***** SELECTED PASSAGE *****

= Track gauge in Spain =

Traditionally, the track gauge in Spain now managed by Adif, is , known as Iberian gauge. This gauge (originally 1,674mm but then reduced slightly to allow interoperability with Portugal) was decided upon by a Parliamentary committee, after a report known as the Informe Subercase (named for its principal author) in 1844. Spain has 11,791 km of track with this gauge.

Since 1992, all high-speed rail lines in Spain have been built to standard gauge, providing direct connections without break-of-gauge with the French railway system. The high speed line that was projected to run from Madrid to Lisbon was also to have been built at this gauge.

A large metre gauge network also exists in the north of the country, linking Hendaye (in France) with León and Asturias. Some isolated metre-gauge railways also exist in Murcia, Catalonia and the Valencian Community. This was previously operated by FEVE (Ferrocarriles de Via Estrecha, Narrow Gauge Railways), but was taken over by Renfe in 2012.

The Madrid Metro is built to a gauge of 1,445mm, slightly wider than standard gauge.

The Barcelona Metro is built to standard gauge, except line 1, which was designed for through running of trains from the national network.

== Iberian gauge (1,668mm) ==
- Adif lines formerly belonging to Renfe
- Ferrocarrils de la Generalitat de Catalunya – line from Lleida to La Pobla de Segur (formerly owned by Renfe, transferred in 2005)
- Barcelona metro line 1 (this line is still built to the original gauge of 1,674mm, within engineering tolerances)

***** RAW DATA *****

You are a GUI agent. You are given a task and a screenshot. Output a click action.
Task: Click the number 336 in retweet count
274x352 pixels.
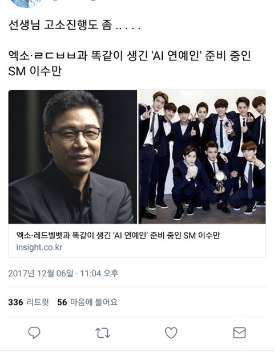point(15,302)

*****

= WHAT YOU NEED TO DO =
A) Answer these questions from the passage on track gauge in Spain:
(i) In what year did the Informe Subercase appear?
(ii) Since what year have all high-speed rail lines in Spain been built to standard gauge?
(iii) To what gauge is the Madrid Metro built?
B) Please duplicate the passage on track gauge in Spain from "The Barcelona Metro" up to and including "transferred in 2005)".
C) Go on with the passage on track gauge in Spain from the point where it ends.
The data comes from a different source than the passage on track gauge in Spain.

= TASK-BY-TASK OUTPUTS =
A)
(i) 1844
(ii) 1992
(iii) 1,445mm

B)
The Barcelona Metro is built to standard gauge, except line 1, which was designed for through running of trains from the national network.

== Iberian gauge (1,668mm) ==
- Adif lines formerly belonging to Renfe
- Ferrocarrils de la Generalitat de Catalunya – line from Lleida to La Pobla de Segur (formerly owned by Renfe, transferred in 2005)

C)
== Standard gauge (1,435mm) ==
- High-speed lines (LAVs) belonging to Adif
  - Madrid – Córdoba – Seville/Málaga
  - Madrid – Toledo
  - Madrid – Zaragoza – Barcelona – French border
  - Madrid – Valencia – Alicante/Alacant
  - Madrid – Valladolid – Leon
- Ferrocarrils de la Generalitat de Catalunya – lines from Barcelona to Terrassa and Sabadell
- Barcelona metro (all lines except line 1)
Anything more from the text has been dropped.